++++ RECORDS SHOWN ++++
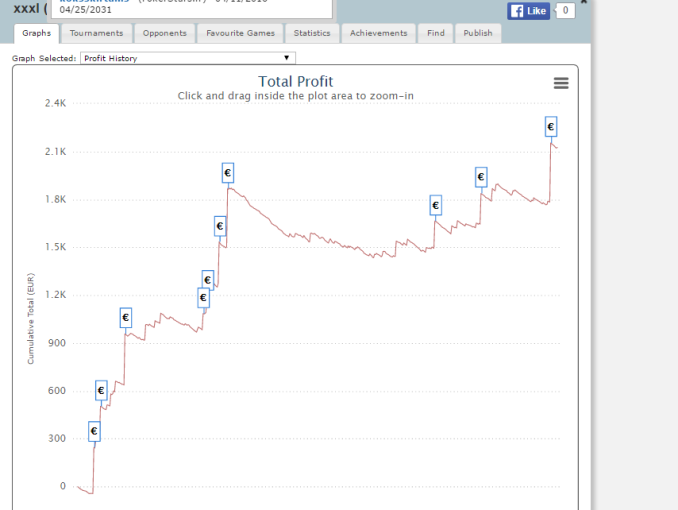Screen dimensions: 678x510
Task: Select the euro marker just above 900
Action: 125,318
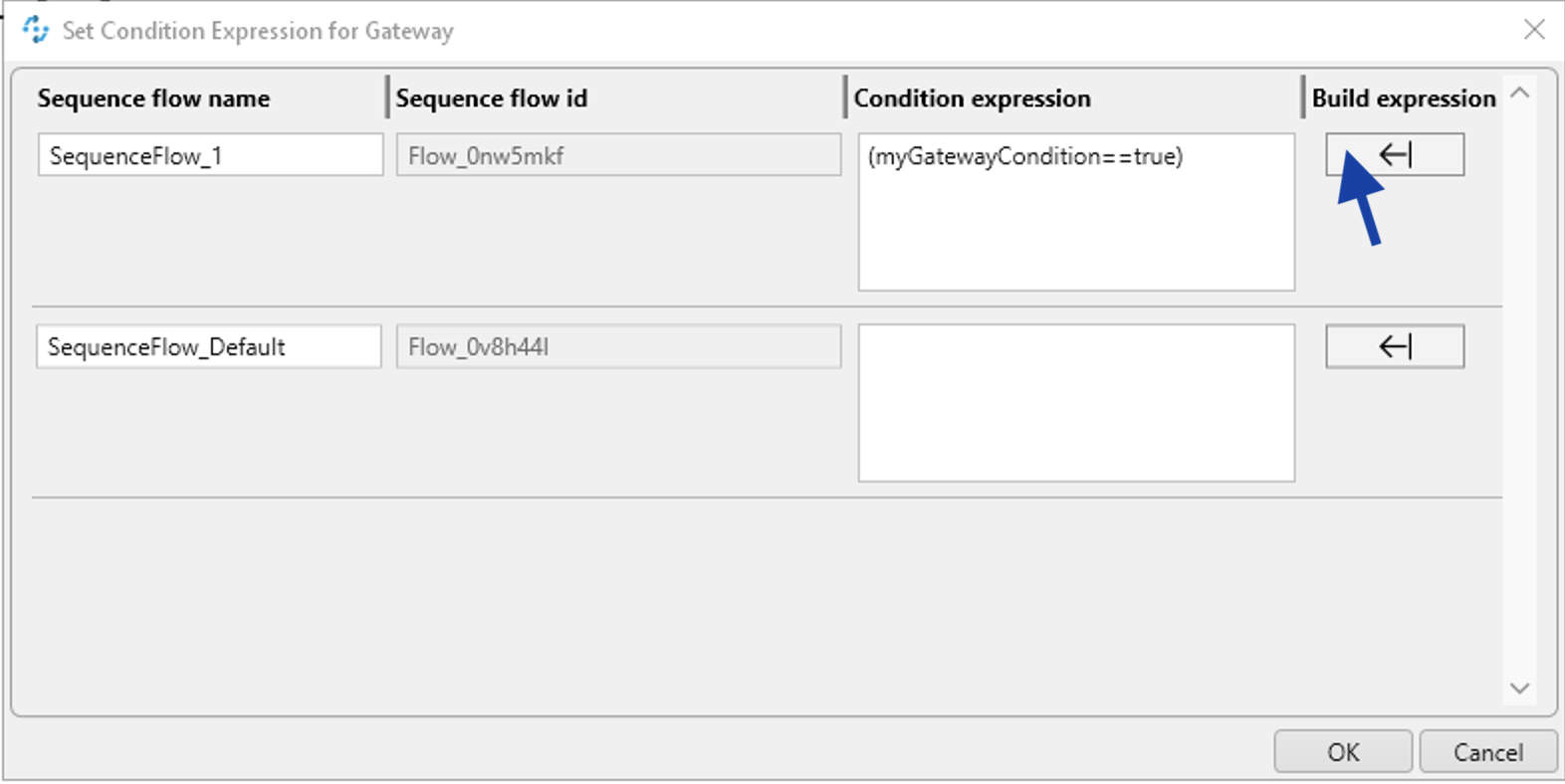Edit the SequenceFlow_Default name field
Viewport: 1565px width, 784px height.
[209, 346]

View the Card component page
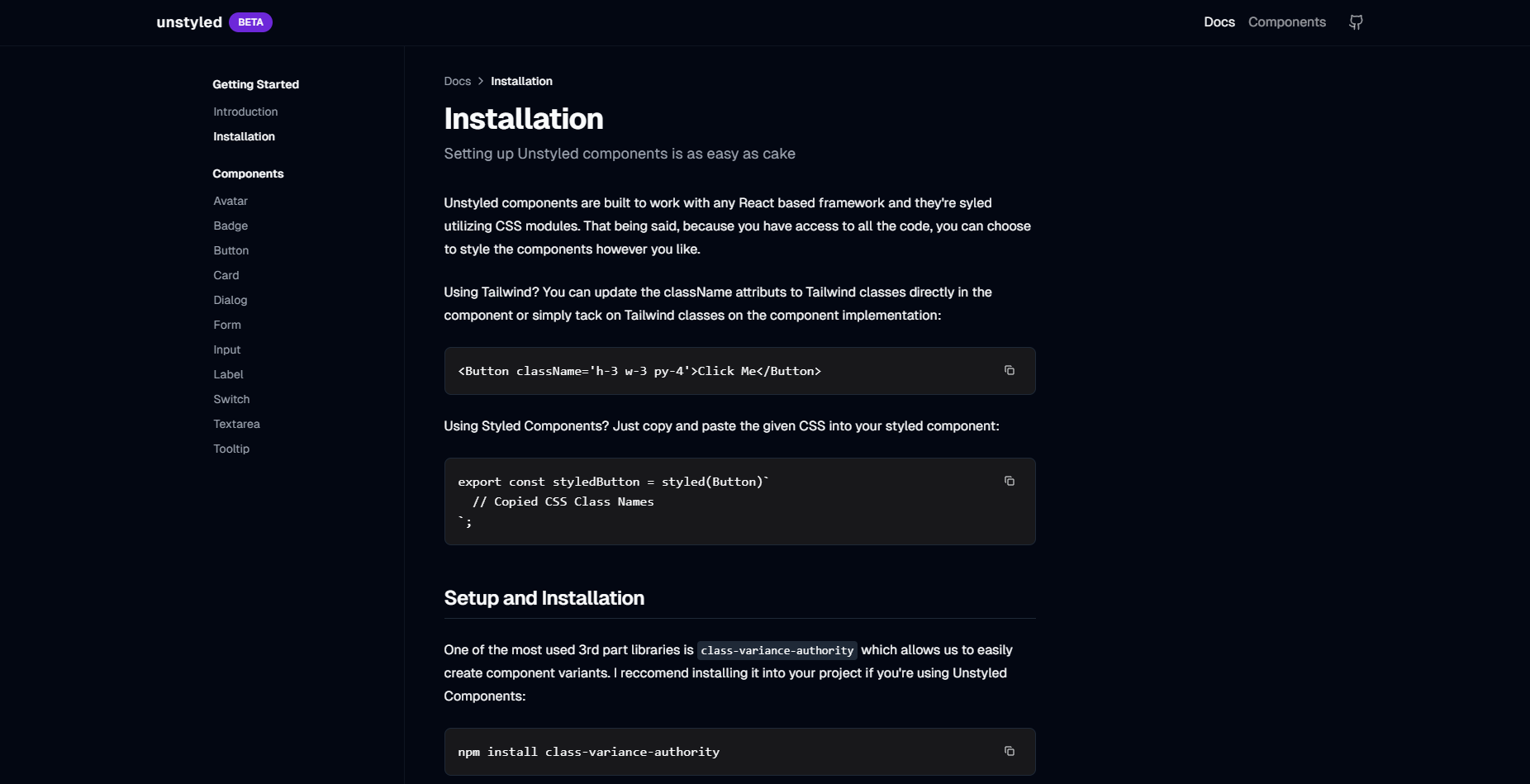(226, 275)
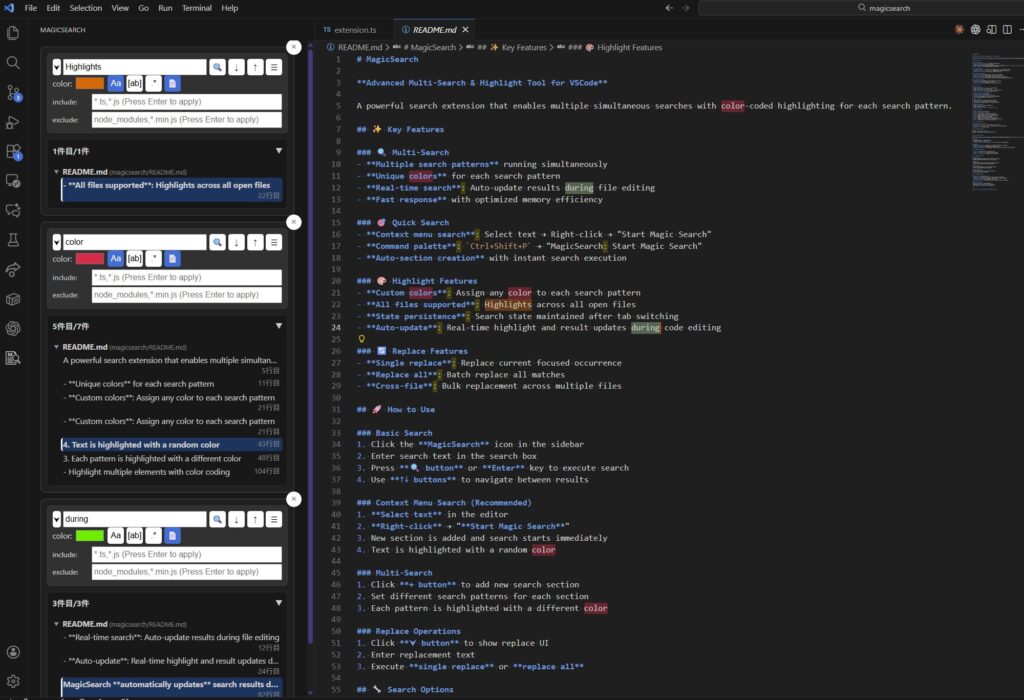This screenshot has width=1024, height=700.
Task: Jump to next match in 'color' search
Action: point(236,242)
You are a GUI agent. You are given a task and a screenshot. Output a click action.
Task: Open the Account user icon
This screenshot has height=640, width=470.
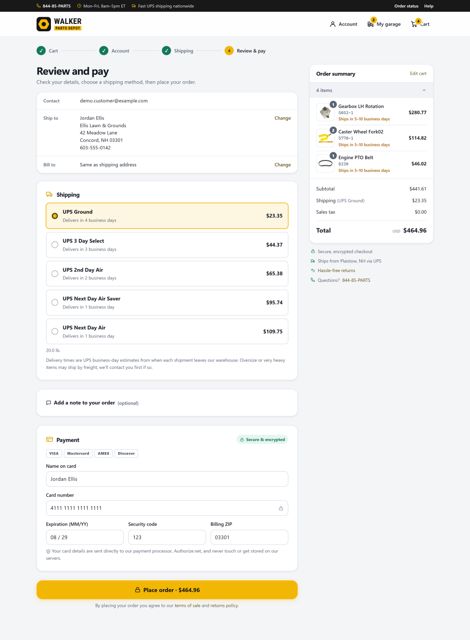pyautogui.click(x=333, y=24)
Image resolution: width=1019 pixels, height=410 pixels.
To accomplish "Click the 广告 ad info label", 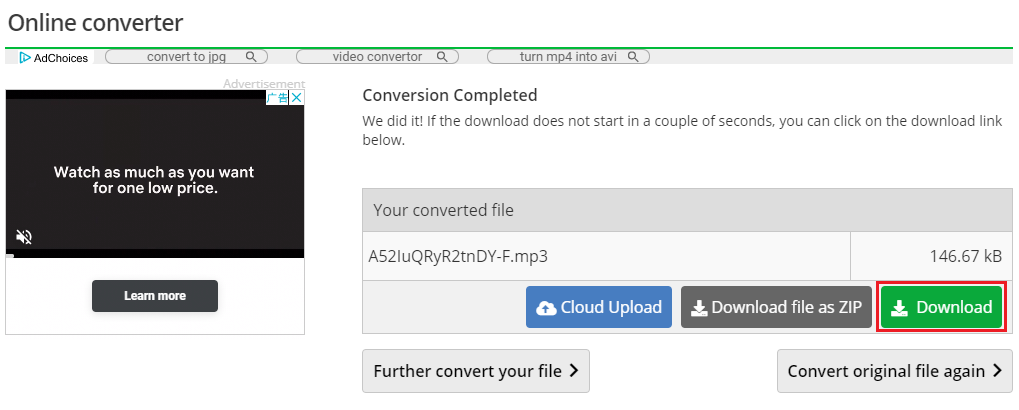I will 277,97.

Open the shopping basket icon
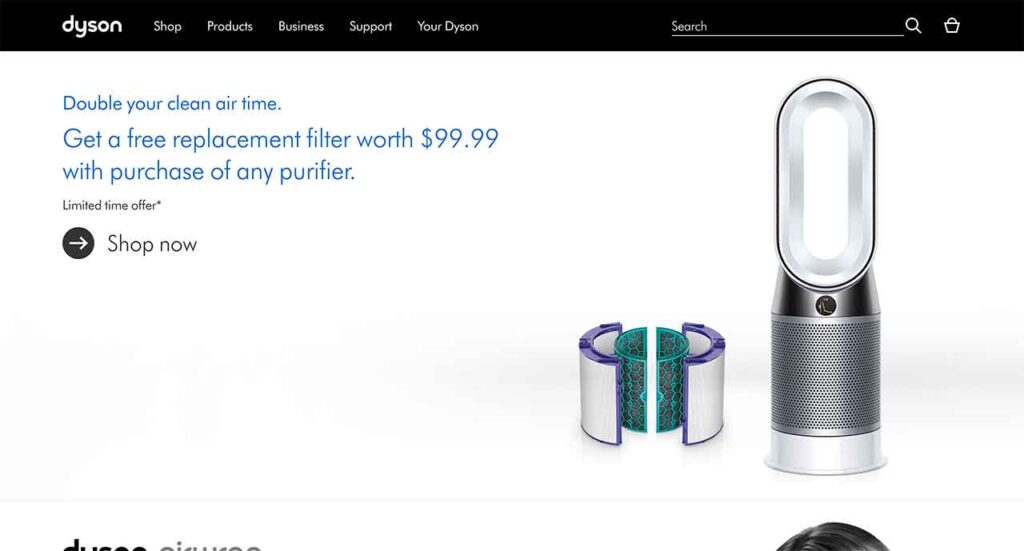pos(952,26)
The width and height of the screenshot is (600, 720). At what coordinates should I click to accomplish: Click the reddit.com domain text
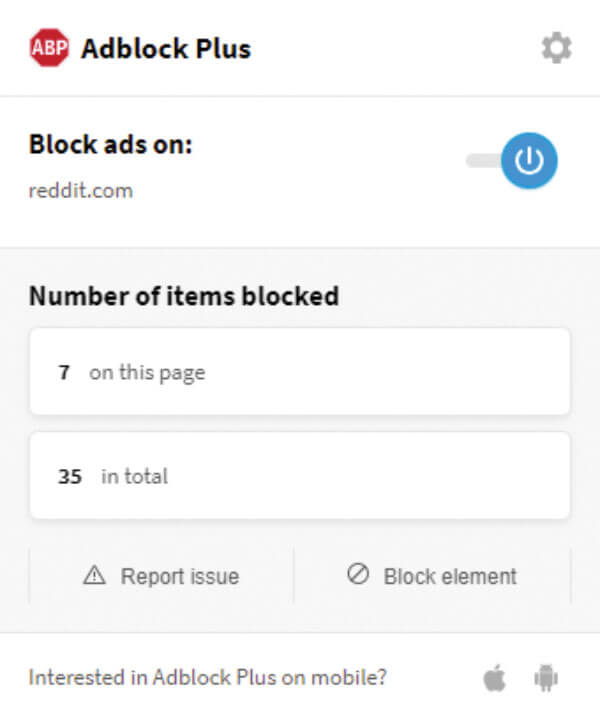coord(80,190)
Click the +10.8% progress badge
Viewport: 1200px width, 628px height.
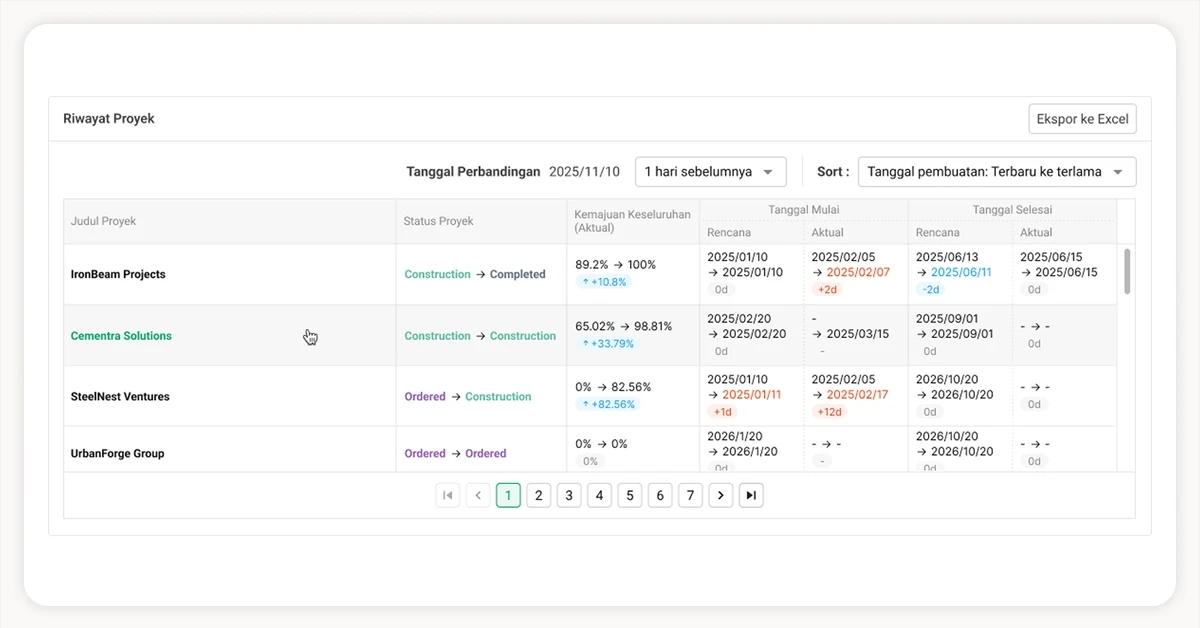[604, 282]
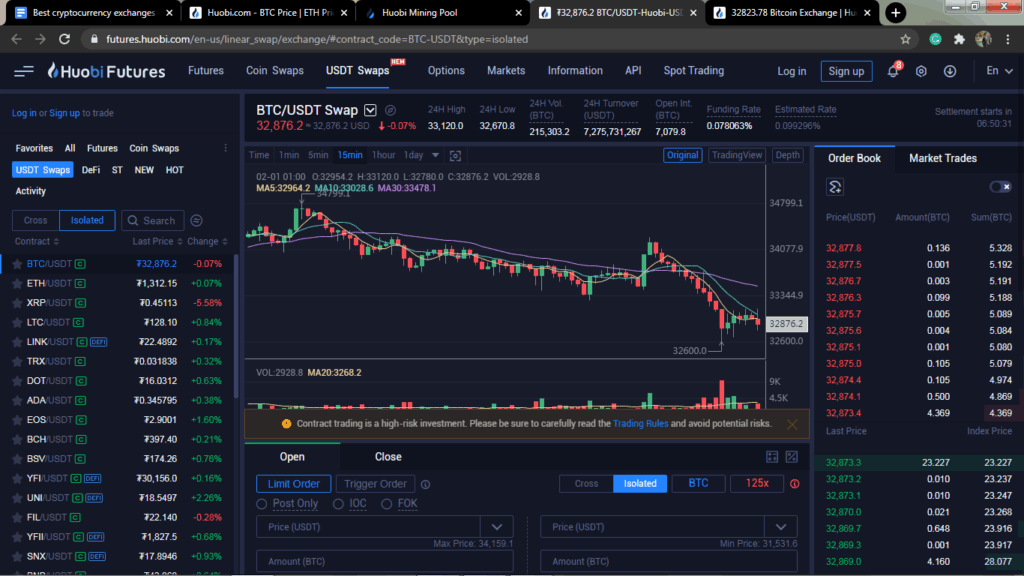Viewport: 1024px width, 576px height.
Task: Click the notification bell icon
Action: pos(893,70)
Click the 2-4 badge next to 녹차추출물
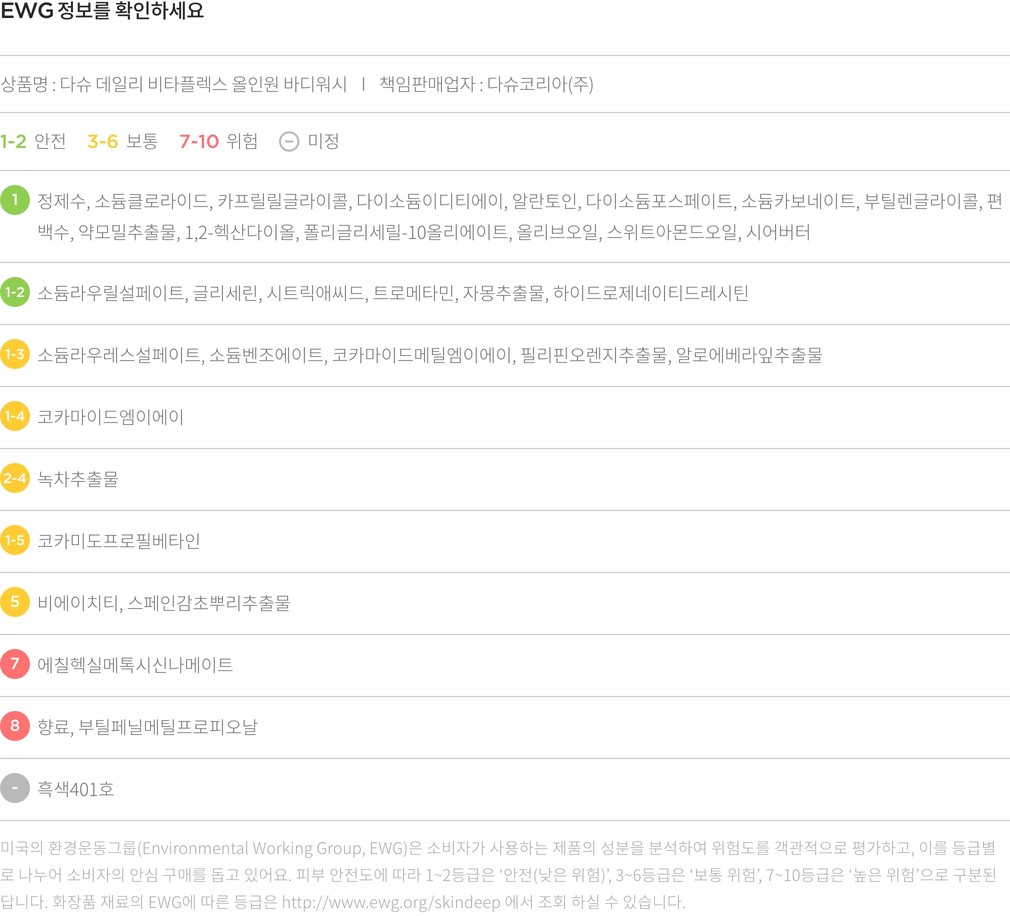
++++
» YOUR ASSIGNMENT
Your reply should hold nothing but the lines above, from the one containing "Open the shopping basket icon" to the one containing "Click the +10.8% progress badge", reproduced exactly minus the pictures.

» TASK OUTPUT
Open the shopping basket icon
pos(952,26)
The width and height of the screenshot is (600, 720). At what coordinates should I click to accomplish: Click the reddit.com domain text
coord(80,190)
Click the +10.8% progress badge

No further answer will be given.